■ THE REQUEST: Report how many lines in the data below contain the string "Open", treating uppercase and lowercase as different, and give only the number.

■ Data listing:
┄┄┄┄┄┄

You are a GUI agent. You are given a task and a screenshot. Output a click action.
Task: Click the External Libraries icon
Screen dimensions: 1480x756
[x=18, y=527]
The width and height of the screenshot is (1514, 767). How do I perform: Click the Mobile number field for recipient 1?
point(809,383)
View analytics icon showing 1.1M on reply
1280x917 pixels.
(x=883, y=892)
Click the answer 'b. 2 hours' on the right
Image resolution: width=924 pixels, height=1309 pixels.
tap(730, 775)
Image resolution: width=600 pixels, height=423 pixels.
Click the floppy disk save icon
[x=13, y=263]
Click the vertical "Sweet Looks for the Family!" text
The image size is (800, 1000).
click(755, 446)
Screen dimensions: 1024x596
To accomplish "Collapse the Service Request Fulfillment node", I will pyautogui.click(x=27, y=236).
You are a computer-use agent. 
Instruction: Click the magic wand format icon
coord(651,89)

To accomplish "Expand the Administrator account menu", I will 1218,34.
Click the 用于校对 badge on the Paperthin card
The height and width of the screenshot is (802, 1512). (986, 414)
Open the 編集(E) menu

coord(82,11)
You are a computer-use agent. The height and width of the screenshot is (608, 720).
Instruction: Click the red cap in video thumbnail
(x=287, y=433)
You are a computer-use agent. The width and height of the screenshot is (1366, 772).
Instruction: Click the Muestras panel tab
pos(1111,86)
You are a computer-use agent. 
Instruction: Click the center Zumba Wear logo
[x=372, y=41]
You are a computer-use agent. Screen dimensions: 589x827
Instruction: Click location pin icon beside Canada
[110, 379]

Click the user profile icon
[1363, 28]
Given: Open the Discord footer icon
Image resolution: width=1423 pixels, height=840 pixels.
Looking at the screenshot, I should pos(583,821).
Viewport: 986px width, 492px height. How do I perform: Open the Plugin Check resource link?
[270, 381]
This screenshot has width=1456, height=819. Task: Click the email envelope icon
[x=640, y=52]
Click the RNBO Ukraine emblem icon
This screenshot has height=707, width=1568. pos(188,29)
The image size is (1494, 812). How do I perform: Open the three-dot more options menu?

┄┄┄┄┄┄

■ WRITTEN ANSWER: 4